So yeah, I took a really extended holiday break. I’m back in the saddle but certainly not up to the task of catching up on 100 or so cases, so we’re just going to jump right in with the two new opinions from this week:
State v. Chesler, 2015-Ohio-711
Did you know there is a local company that organizes pilgrimmages to the Holy Land? Me neither. Chesler, the owner’s son-in-law, worked for the company. He entered a bunch of checks to the IRS and the State of Ohio for tax bills, but actually wrote the checks to himself. He stole over $300,000 dollars – perhaps as much as half a million – from Jesusand the IRS. Not good. He pled to one count of Aggravated Theft. The State asked for 90 days in jail. Chesler got 30 months in prison. He appeals the length of the sentence, but concedes that it’s within the statutory range and that the court made the necessary findings. He wins a dissenting vote but doesn’t get 2 out of 3, so the sentence stands. The court also rejects his argument that his counsel was ineffective. Rice, Wright. O’Toole dissents.

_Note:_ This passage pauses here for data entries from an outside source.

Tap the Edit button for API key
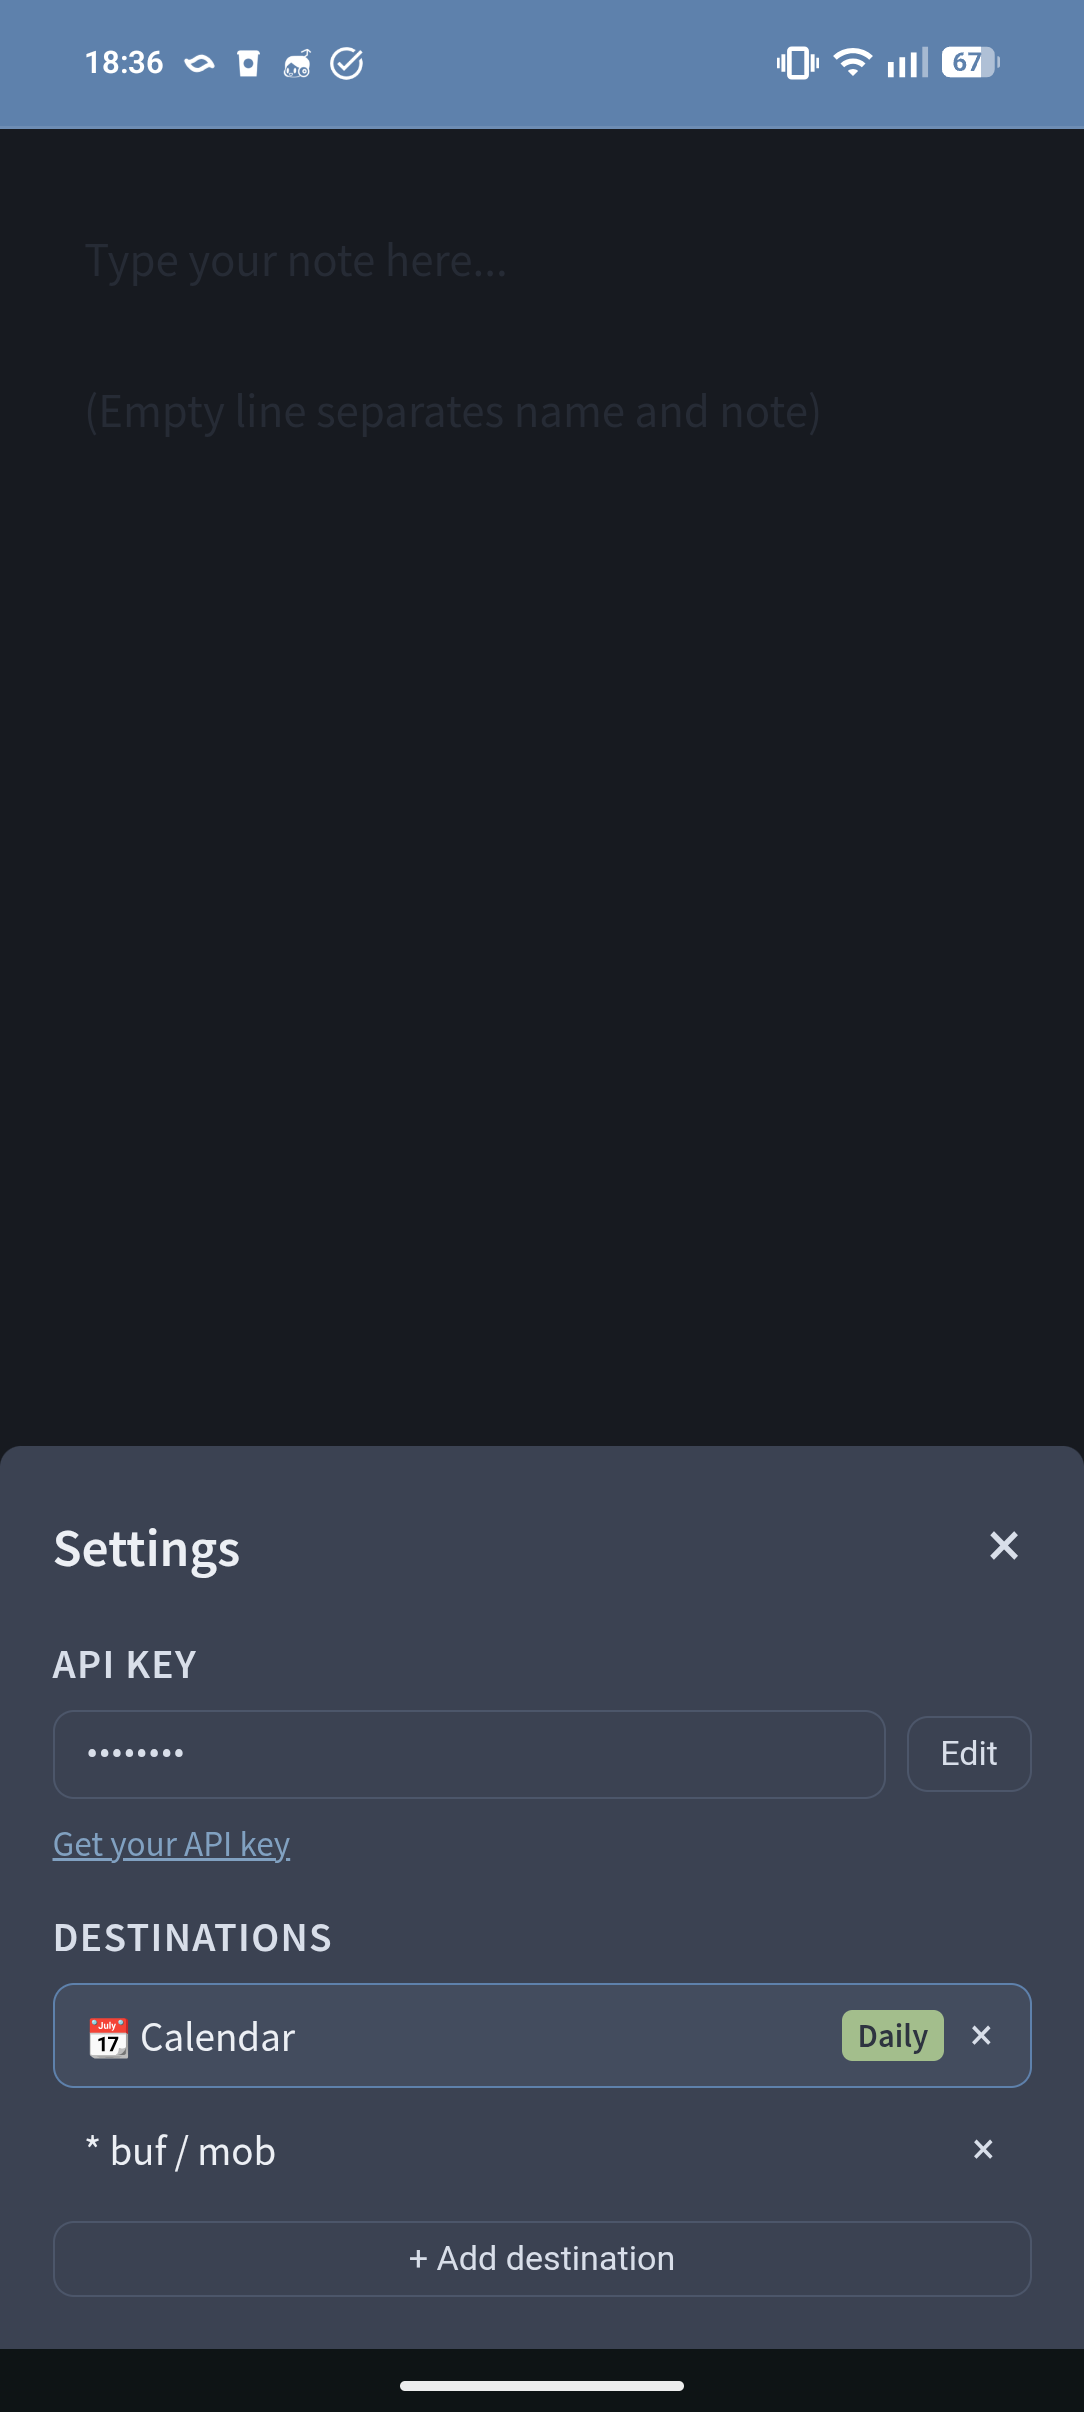 coord(968,1754)
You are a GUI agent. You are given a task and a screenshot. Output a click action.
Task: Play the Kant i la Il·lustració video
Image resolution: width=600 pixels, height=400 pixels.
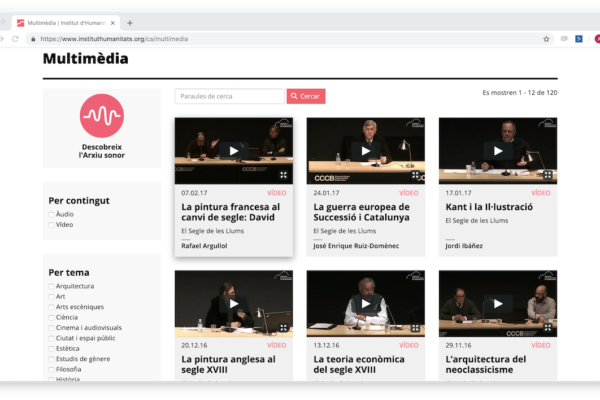coord(497,151)
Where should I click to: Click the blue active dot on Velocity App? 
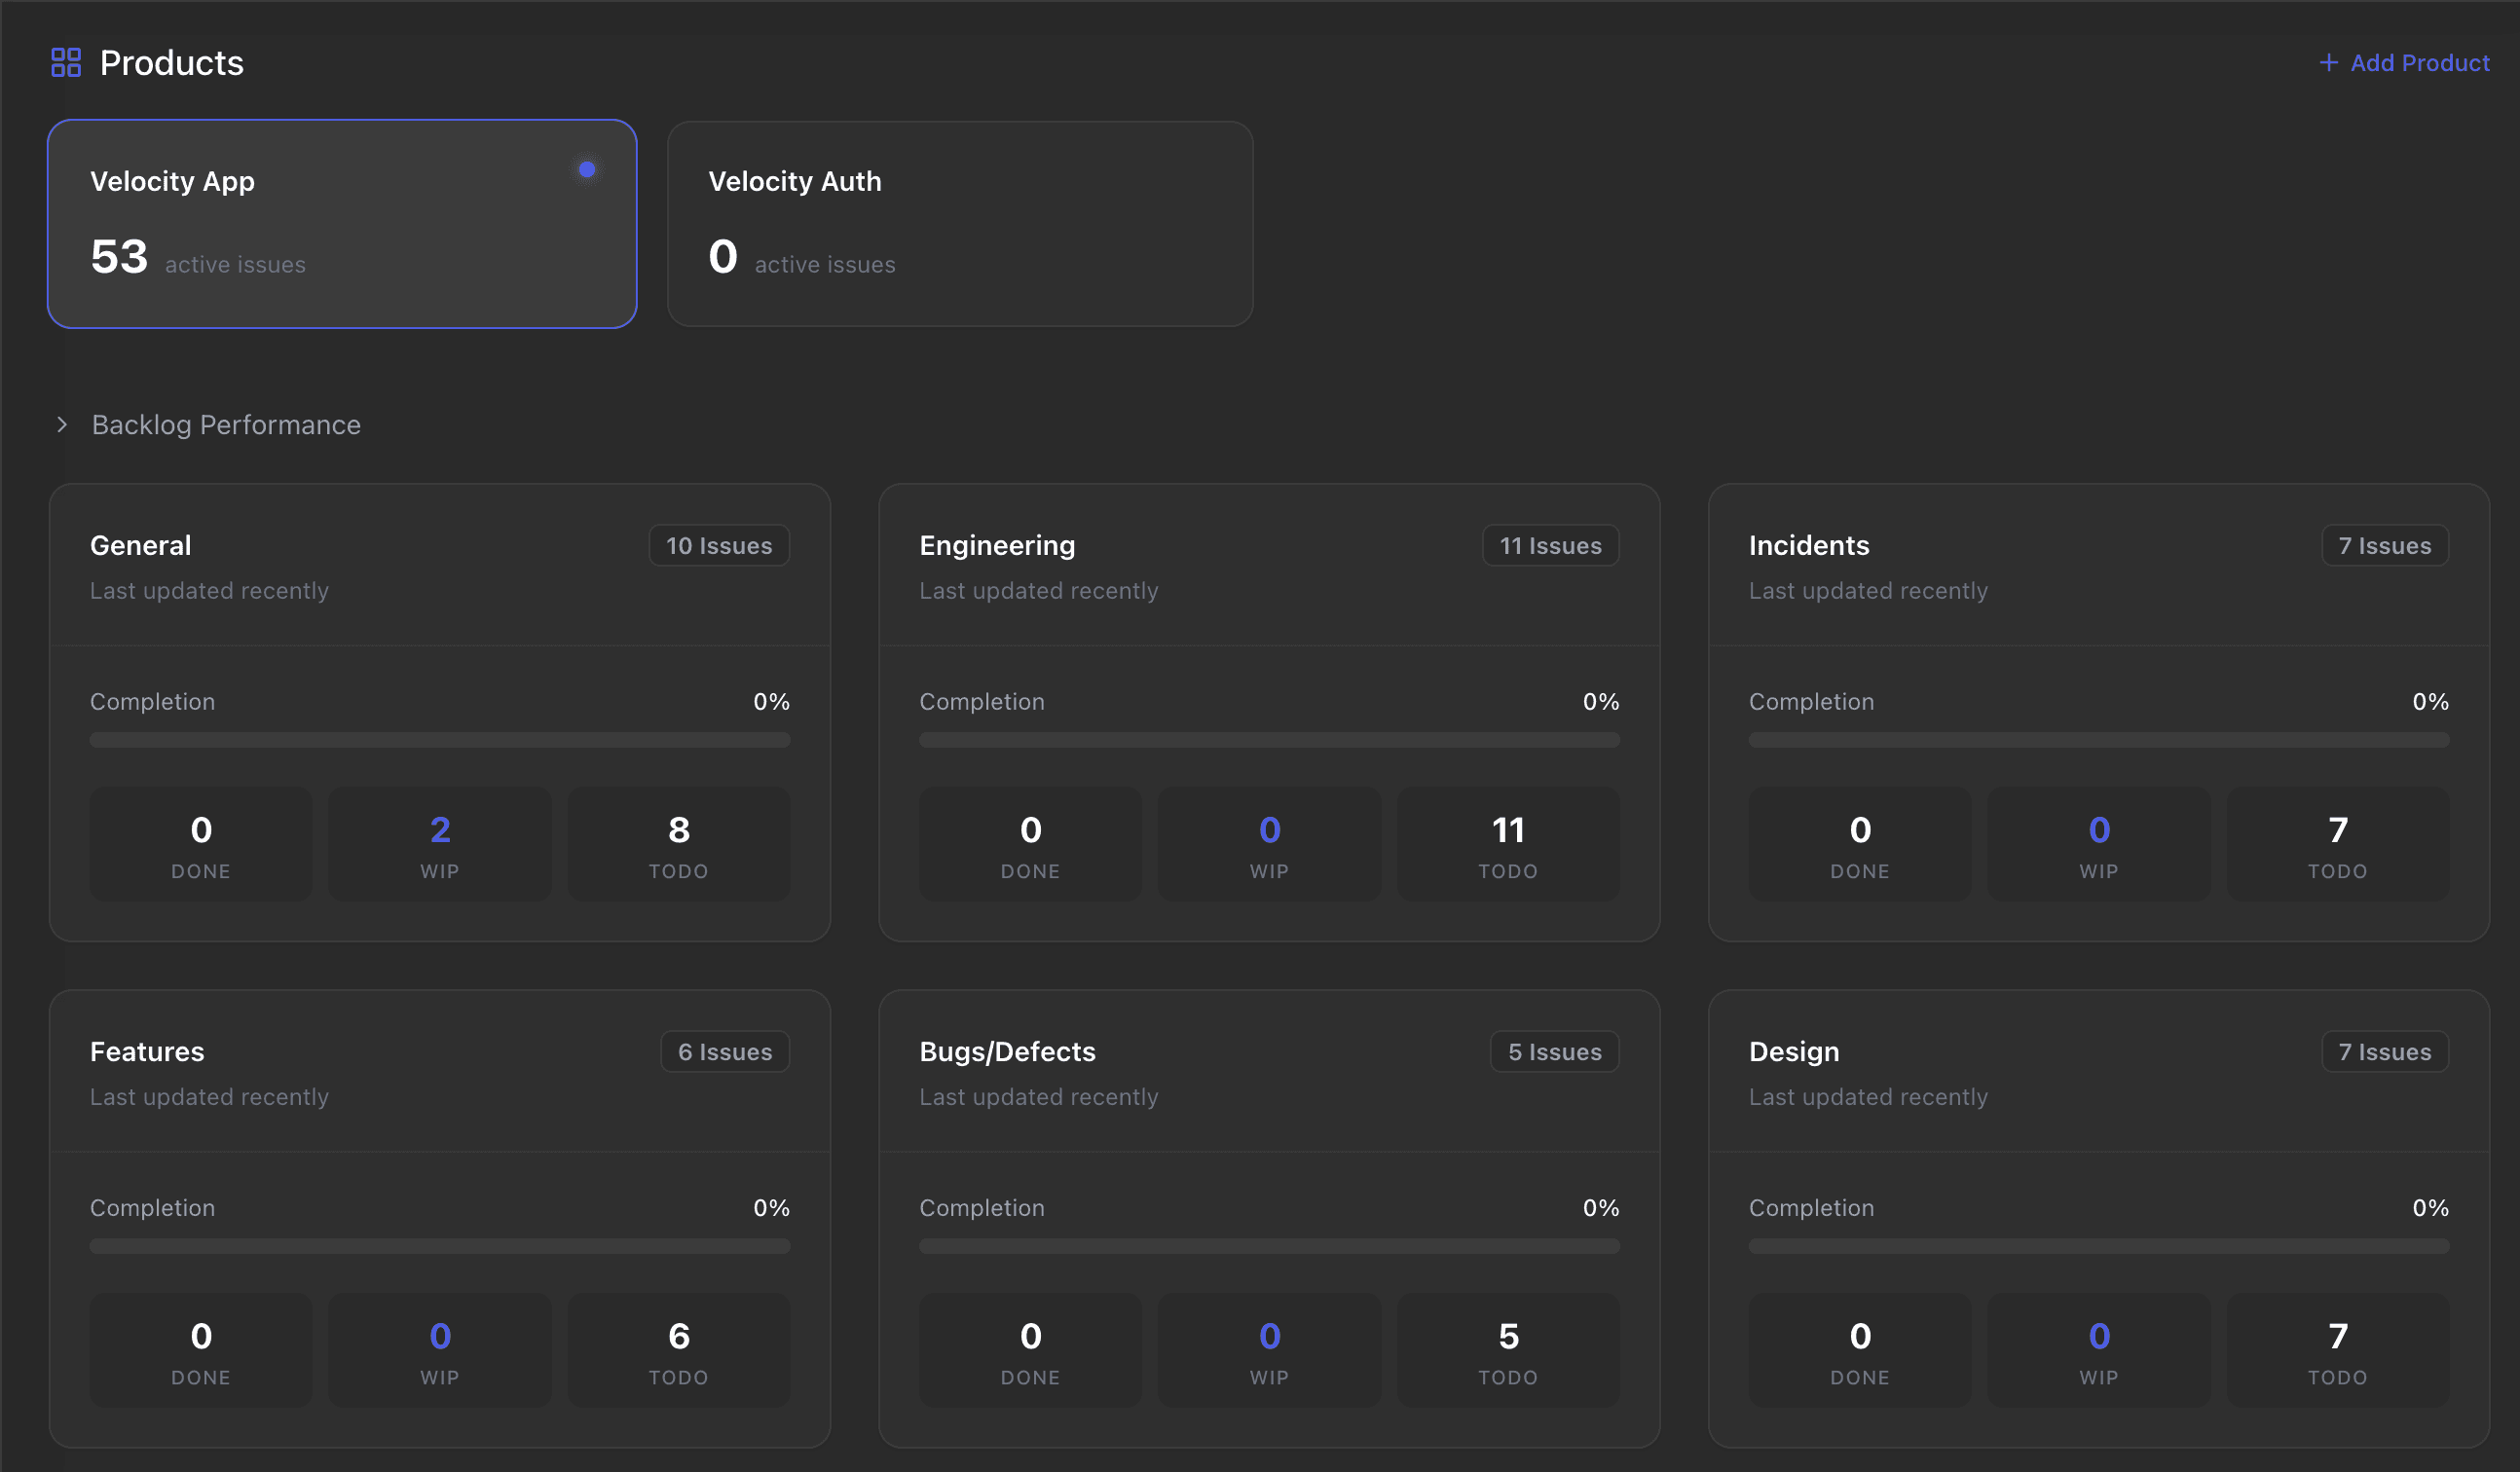[x=587, y=170]
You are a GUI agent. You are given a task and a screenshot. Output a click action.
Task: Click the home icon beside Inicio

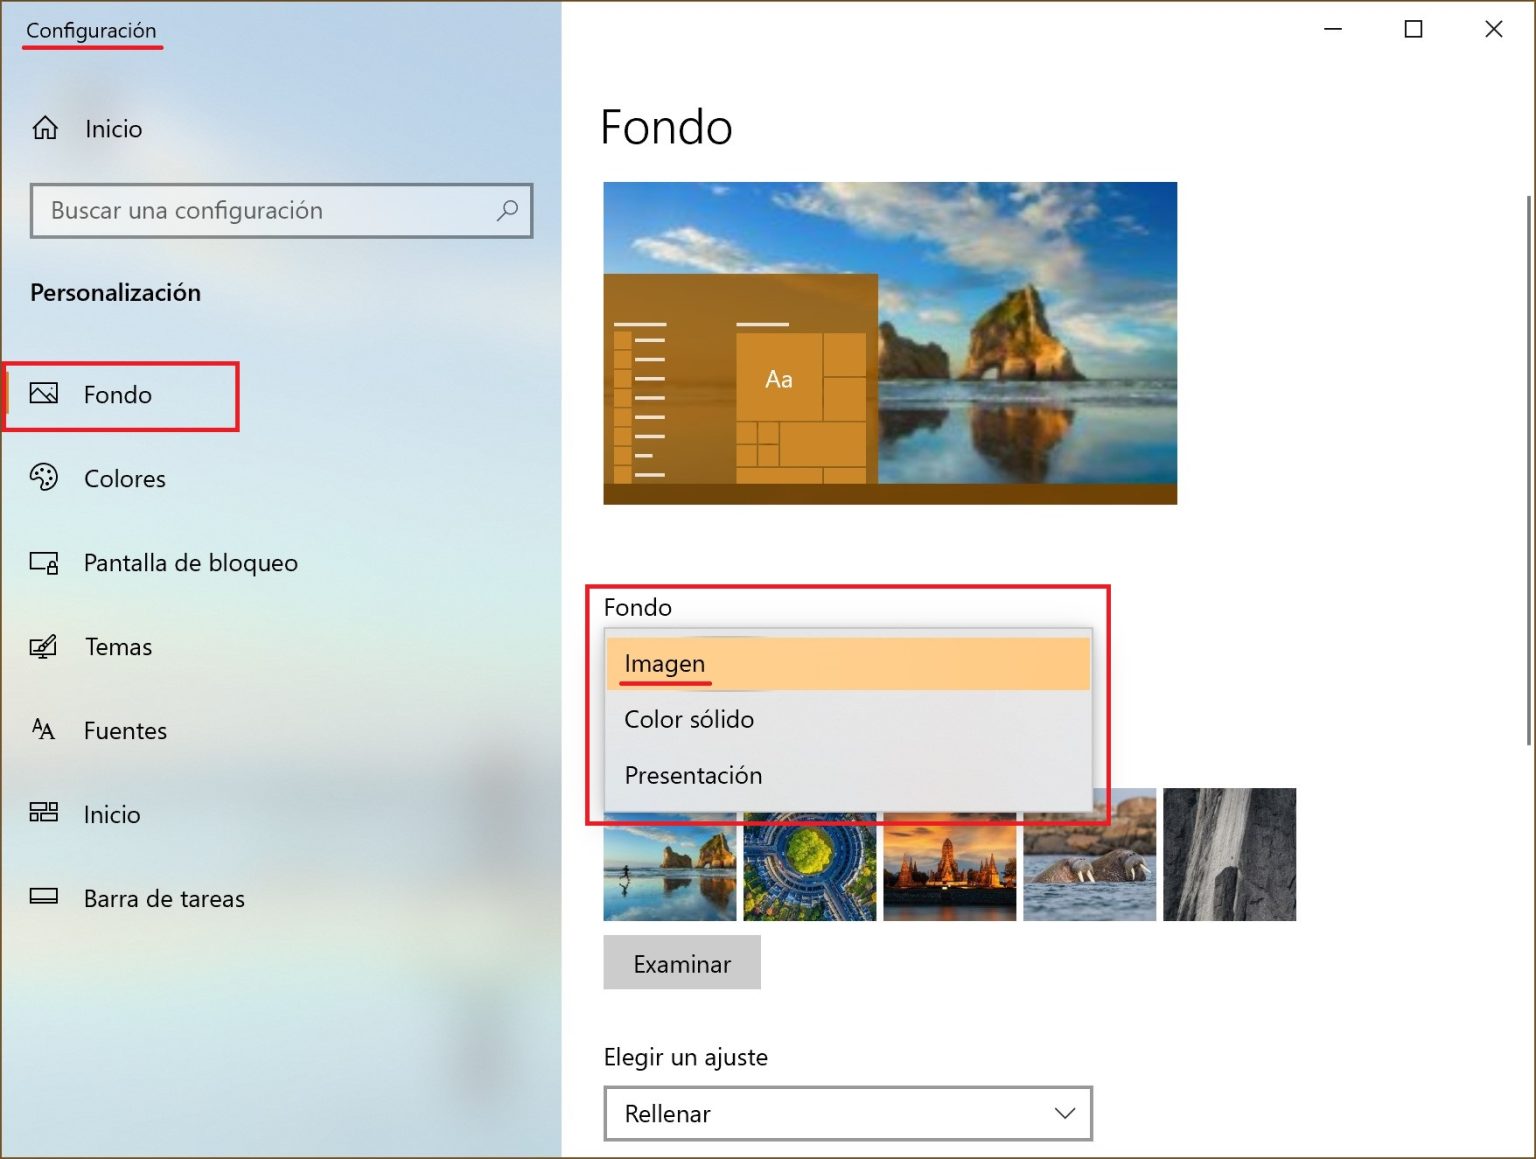tap(45, 128)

State v. Fasline, 2015-Ohio-715
Date Night gone wrong. Fasline tried to sell the victim steroids and heroin. The victim “declined the drugs and suggested to [Fasline], who was smaller in stature than himself, that he ‘should do the steroids.’” Them’s fightin’ words, apparently. After altercations in two separate bars, Fasline runs the bigger guy down with an SUV. A jury convicts him of Felonious Assault and Tampering with Evidence, the latter for ditching the SUV in the woods. He challenges the weight and sufficiency of the evidence, but the eight witnesses were too much evidence to overcome. There are interesting points in the concurring opinion about the purpose for which he removed the SUV from the scene of the crime. It might be a useful read for anyone who has a tampering case involving leaving the scene in a vehicle that happens to also be the weapon. O’Toole, Grendell. Cannon concurs in part.